::: Provided records

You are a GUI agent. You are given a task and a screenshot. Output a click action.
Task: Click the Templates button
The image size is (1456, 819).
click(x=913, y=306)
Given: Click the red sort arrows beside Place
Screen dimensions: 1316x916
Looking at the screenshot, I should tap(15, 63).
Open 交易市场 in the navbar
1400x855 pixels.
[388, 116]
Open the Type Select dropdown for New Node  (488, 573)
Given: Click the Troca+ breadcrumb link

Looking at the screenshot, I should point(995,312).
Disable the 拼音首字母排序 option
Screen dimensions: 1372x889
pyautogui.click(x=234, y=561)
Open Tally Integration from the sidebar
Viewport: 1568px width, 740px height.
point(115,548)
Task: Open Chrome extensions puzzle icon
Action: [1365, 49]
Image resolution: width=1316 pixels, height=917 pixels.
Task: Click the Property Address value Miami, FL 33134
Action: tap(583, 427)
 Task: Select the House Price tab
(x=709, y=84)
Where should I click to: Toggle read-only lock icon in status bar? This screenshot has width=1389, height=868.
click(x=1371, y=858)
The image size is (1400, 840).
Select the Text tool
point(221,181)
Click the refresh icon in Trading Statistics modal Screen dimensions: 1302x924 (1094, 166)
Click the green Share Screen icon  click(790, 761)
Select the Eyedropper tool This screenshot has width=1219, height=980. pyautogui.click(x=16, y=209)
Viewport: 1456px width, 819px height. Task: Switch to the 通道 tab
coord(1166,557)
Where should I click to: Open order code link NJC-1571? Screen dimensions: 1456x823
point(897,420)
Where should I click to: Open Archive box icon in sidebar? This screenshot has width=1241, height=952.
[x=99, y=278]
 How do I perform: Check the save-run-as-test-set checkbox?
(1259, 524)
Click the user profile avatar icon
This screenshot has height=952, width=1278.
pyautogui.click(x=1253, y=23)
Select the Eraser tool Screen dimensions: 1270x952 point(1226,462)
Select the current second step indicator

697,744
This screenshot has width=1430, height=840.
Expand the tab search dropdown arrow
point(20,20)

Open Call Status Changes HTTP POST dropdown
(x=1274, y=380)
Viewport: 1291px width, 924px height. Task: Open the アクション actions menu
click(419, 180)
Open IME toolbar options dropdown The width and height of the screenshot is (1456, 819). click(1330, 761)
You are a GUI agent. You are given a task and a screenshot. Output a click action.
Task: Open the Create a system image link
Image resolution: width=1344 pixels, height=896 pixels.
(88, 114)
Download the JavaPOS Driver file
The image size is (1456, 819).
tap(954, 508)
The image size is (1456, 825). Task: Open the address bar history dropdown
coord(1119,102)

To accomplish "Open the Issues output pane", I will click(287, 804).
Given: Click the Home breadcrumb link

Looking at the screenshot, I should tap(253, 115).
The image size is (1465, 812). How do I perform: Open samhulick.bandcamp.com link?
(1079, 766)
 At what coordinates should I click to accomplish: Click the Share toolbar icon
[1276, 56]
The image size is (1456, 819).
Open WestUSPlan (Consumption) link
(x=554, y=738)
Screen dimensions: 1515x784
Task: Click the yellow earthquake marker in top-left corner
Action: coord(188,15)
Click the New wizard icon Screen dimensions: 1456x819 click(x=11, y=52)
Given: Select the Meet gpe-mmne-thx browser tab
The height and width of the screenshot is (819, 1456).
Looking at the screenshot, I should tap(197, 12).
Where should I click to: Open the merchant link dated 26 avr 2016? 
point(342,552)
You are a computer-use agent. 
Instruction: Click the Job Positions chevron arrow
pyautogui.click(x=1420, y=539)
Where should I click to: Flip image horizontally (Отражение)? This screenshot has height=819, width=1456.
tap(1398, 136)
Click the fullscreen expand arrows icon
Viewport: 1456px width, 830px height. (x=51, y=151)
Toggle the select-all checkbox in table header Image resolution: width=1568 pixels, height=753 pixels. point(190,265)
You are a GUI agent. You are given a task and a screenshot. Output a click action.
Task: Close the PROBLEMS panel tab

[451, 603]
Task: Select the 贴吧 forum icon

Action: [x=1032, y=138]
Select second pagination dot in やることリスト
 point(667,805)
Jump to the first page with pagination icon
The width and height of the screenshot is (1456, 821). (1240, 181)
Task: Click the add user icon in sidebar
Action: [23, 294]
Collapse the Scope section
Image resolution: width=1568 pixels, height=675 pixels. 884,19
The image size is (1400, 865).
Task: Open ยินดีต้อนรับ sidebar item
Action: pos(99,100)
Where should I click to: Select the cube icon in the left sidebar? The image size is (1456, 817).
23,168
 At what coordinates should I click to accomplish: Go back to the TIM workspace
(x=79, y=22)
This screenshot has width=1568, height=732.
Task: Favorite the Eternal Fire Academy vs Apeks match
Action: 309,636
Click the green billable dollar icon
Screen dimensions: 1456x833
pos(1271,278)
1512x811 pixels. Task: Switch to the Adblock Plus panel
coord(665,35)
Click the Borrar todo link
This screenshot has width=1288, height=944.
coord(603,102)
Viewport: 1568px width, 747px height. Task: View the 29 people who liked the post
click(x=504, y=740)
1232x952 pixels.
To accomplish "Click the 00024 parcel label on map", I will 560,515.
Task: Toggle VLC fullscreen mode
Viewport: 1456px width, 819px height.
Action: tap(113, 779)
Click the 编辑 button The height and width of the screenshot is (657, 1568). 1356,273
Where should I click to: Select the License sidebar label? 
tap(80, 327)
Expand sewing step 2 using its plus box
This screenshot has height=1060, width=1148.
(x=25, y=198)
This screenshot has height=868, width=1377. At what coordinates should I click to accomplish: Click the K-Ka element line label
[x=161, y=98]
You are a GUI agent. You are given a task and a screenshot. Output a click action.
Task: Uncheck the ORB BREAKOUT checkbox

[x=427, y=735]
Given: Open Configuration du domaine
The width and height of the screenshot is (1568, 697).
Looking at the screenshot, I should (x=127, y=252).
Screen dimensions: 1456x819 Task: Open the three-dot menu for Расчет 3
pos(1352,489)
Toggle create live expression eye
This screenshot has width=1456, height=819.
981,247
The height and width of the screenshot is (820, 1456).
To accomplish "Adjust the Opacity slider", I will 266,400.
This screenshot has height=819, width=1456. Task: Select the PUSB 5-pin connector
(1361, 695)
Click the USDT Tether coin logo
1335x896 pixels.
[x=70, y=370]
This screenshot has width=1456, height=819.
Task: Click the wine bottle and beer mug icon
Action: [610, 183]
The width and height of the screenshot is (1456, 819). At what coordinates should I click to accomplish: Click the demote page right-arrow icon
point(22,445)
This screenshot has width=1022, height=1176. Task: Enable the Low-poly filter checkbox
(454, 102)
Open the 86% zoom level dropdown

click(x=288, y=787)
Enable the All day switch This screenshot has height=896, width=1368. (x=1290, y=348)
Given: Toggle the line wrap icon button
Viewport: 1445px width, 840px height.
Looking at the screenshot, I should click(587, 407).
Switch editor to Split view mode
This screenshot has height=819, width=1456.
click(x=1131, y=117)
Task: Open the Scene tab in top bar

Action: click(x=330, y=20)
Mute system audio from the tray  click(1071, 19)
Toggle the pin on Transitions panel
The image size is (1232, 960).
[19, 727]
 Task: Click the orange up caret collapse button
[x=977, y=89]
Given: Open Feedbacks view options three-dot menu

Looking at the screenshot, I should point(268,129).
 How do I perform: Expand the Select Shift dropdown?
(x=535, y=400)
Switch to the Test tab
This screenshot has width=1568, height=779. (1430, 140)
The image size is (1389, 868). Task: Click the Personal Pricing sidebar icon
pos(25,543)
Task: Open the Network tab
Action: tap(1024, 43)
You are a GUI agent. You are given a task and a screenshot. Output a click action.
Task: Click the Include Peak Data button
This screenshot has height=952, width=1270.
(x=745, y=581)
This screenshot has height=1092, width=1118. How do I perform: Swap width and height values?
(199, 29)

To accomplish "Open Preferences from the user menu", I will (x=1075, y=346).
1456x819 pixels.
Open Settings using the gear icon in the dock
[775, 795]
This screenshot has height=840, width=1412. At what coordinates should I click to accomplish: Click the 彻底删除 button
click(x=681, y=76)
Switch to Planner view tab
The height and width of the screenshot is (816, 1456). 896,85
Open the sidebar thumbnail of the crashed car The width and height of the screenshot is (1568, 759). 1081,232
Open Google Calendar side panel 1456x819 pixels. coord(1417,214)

::::::

**Task directions**. Give back, exactly as written, the stretch from the line with "Open Call Status Changes HTTP POST dropdown" through the line with "Given: Select the", and no other lines from the records above.

**Task result**.
Open Call Status Changes HTTP POST dropdown
(x=1274, y=380)
Viewport: 1291px width, 924px height. Task: Open the アクション actions menu
click(419, 180)
Open IME toolbar options dropdown The width and height of the screenshot is (1456, 819). click(1330, 761)
You are a GUI agent. You are given a task and a screenshot. Output a click action.
Task: Open the Create a system image link
Image resolution: width=1344 pixels, height=896 pixels.
(88, 114)
Download the JavaPOS Driver file
The image size is (1456, 819).
tap(954, 508)
The image size is (1456, 825). Task: Open the address bar history dropdown
coord(1119,102)

To accomplish "Open the Issues output pane", I will click(287, 804).
Given: Click the Home breadcrumb link

Looking at the screenshot, I should tap(253, 115).
The image size is (1465, 812). How do I perform: Open samhulick.bandcamp.com link?
(1079, 766)
 At what coordinates should I click to accomplish: Click the Share toolbar icon
[1276, 56]
The image size is (1456, 819).
Open WestUSPlan (Consumption) link
(x=554, y=738)
Screen dimensions: 1515x784
Task: Click the yellow earthquake marker in top-left corner
Action: coord(188,15)
Click the New wizard icon Screen dimensions: 1456x819 click(x=11, y=52)
Given: Select the Meet gpe-mmne-thx browser tab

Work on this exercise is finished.